Of course the jokes are flying all over Texas — “What’s the fine for shooting a lawyer?” — and so forth. Dick Cheney’s shooting of Harry Whittington is fraught with irony. It’s not as though the ground in Texas is littered with liberal Republicans. I think the vice president winged the only one we’ve got.
Not that I accuse Whittington of being an actual liberal — only by Texas Republican standards, and that sets the bar at about the height of a matchbook. Nevertheless, Whittington is seriously civilized, particularly on the issues of crime, punishment, and prisons. He served on both the Texas Board of Corrections and on the bonding authority that builds prisons. As he has often said: “Prisons are to crime what greenhouses are to plants.”
In the day, whenever there was an especially bad case of new-ignoramus-in-the-legislature — a “lock ’em all up and throw away the key” type — the senior members used to send the prison-happy neophyte to see Whittington for a little basic education on the cost of prisons.
┄┄┄┄┄┄┄┄┄┄
Required tasks >>
1. In the column on the Whittington shooting, what two bodies did Whittington serve on?
2. Copy the column on the Whittington shooting, starting with "Not that I accuse" and going on through "cost of prisons.", renaming "Whittington" as "Mr. Whittington" everywhere it appears.
None of the stored data entries are needed.

(Stored data entries)
┄┄┄┄┄┄┄┄┄┄
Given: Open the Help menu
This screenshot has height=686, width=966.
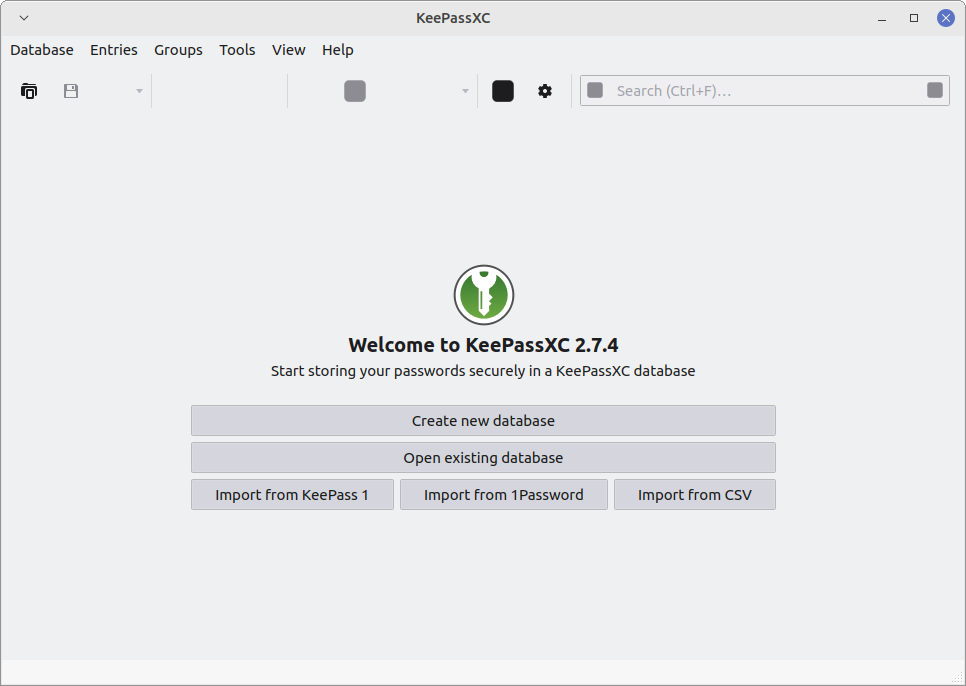Looking at the screenshot, I should pos(337,50).
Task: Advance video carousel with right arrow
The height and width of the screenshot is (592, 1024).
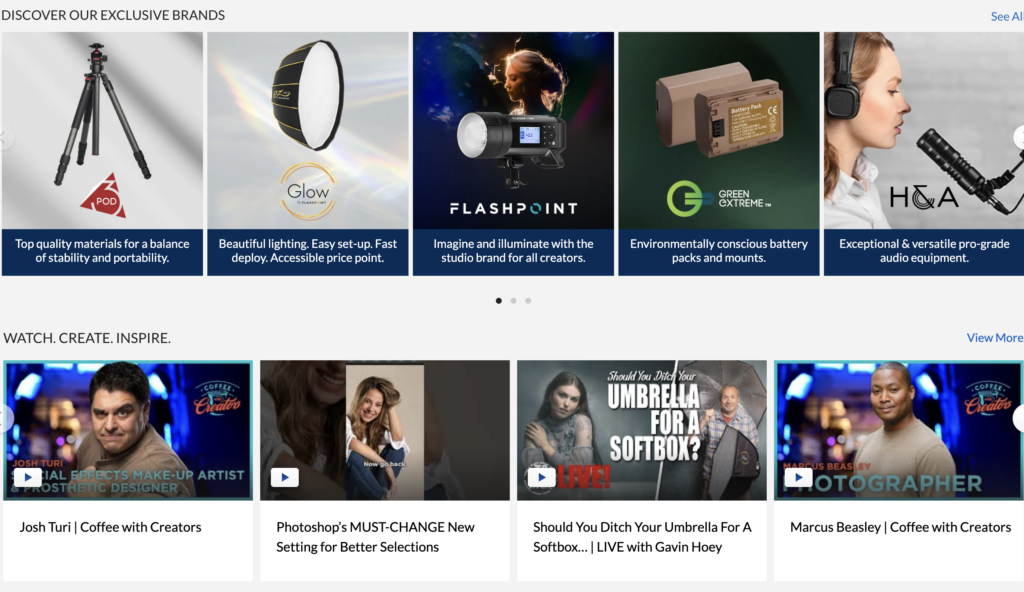Action: coord(1019,418)
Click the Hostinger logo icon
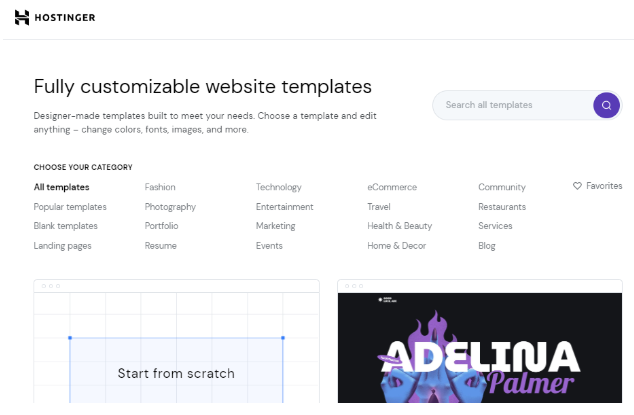The width and height of the screenshot is (634, 415). pos(22,18)
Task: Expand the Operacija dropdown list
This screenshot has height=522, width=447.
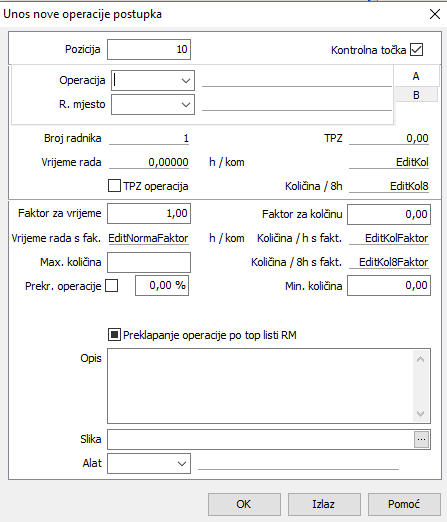Action: click(x=186, y=80)
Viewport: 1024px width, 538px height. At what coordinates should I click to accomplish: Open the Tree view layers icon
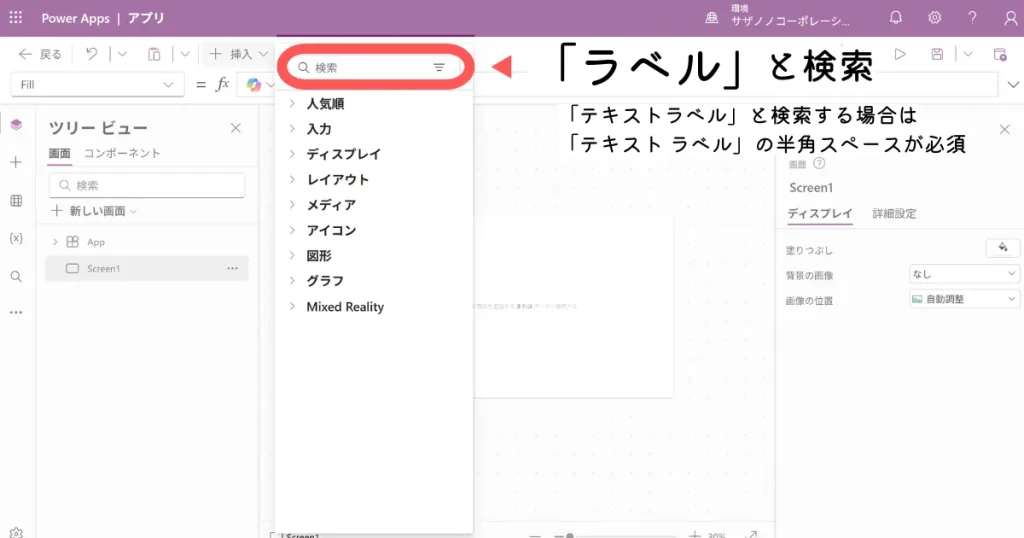16,125
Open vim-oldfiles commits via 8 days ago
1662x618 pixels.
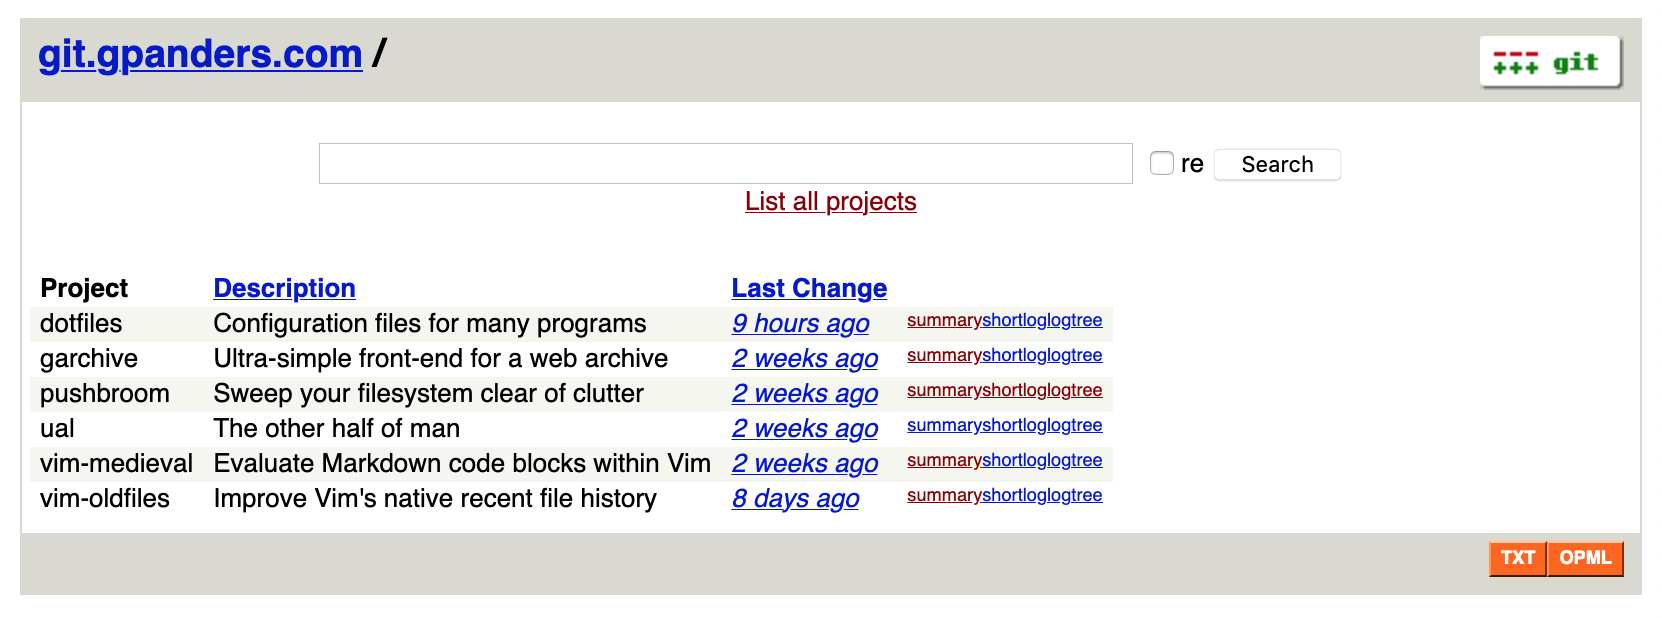[x=795, y=499]
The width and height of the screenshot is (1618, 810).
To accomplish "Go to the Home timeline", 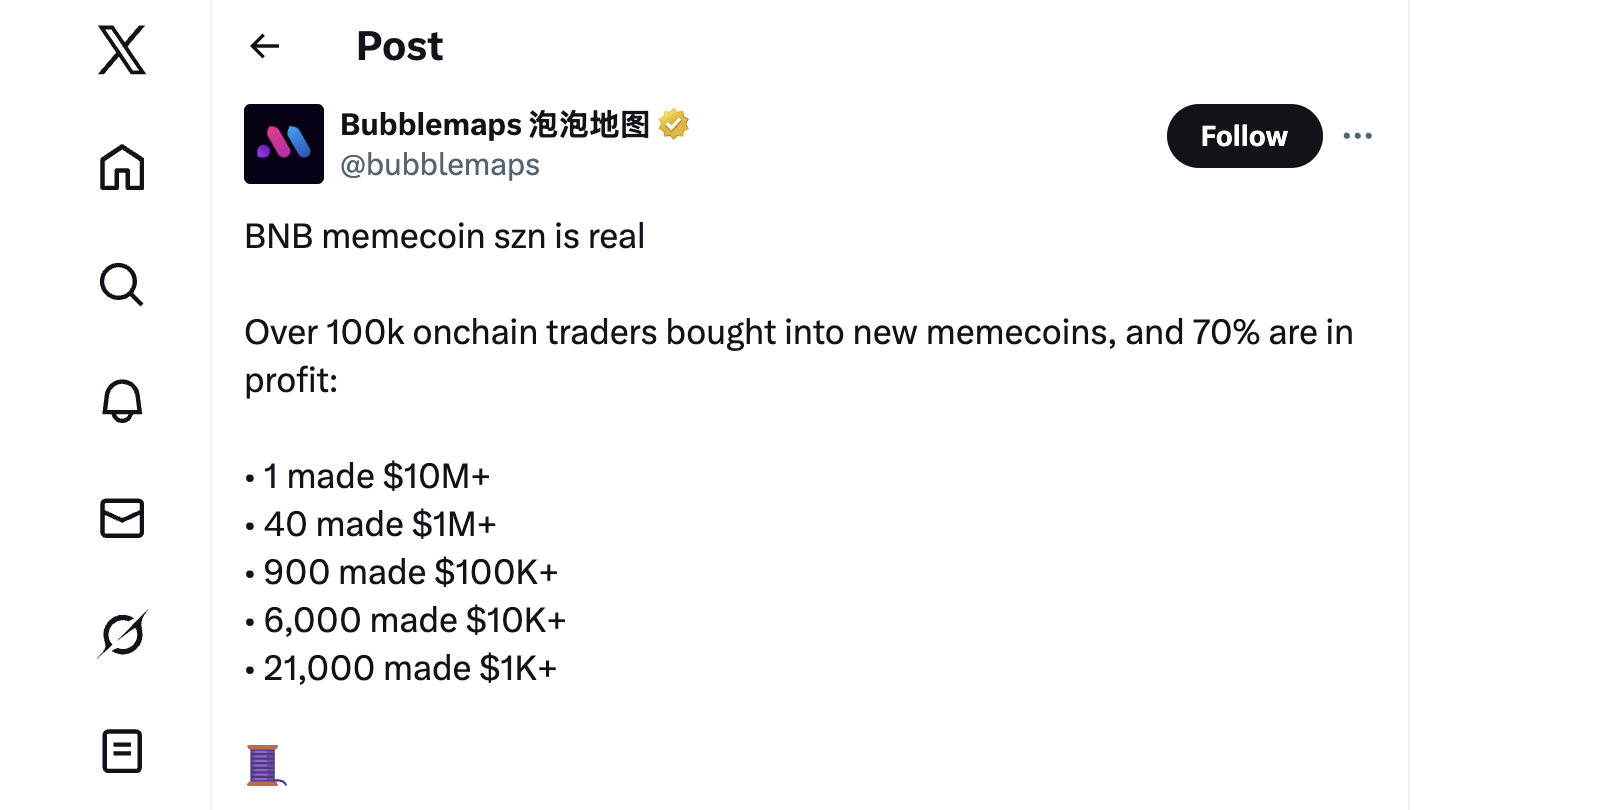I will point(122,167).
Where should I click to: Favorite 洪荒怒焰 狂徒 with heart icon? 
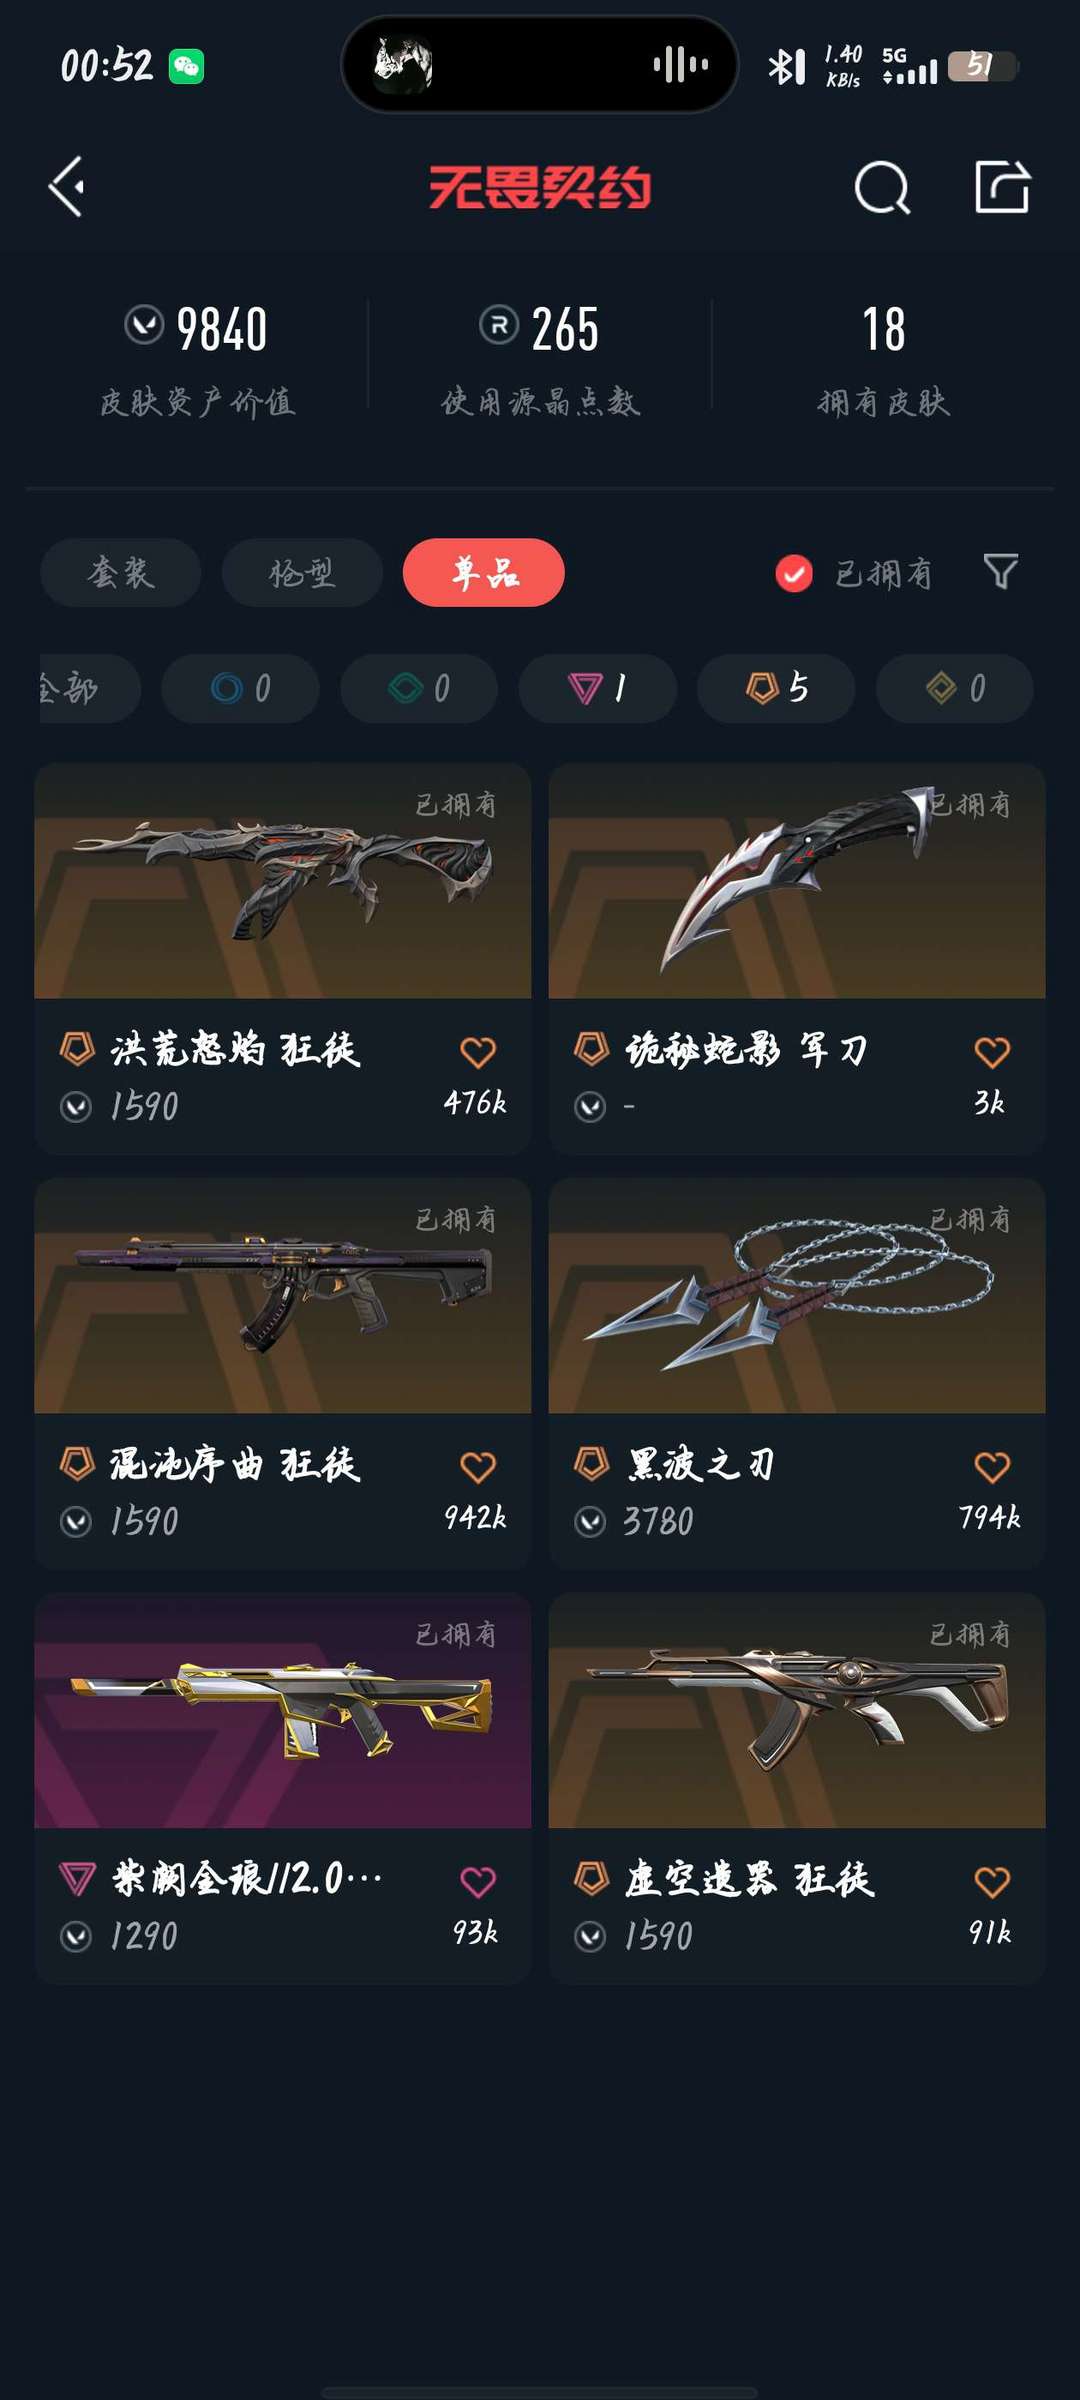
┄┄┄┄┄┄┄┄┄┄
List of answers >>
1. The Texas Board of Corrections and the bonding authority that builds prisons.

2.
Not that I accuse Mr. Whittington of being an actual liberal — only by Texas Republican standards, and that sets the bar at about the height of a matchbook. Nevertheless, Mr. Whittington is seriously civilized, particularly on the issues of crime, punishment, and prisons. He served on both the Texas Board of Corrections and on the bonding authority that builds prisons. As he has often said: “Prisons are to crime what greenhouses are to plants.”
In the day, whenever there was an especially bad case of new-ignoramus-in-the-legislature — a “lock ’em all up and throw away the key” type — the senior members used to send the prison-happy neophyte to see Mr. Whittington for a little basic education on the cost of prisons.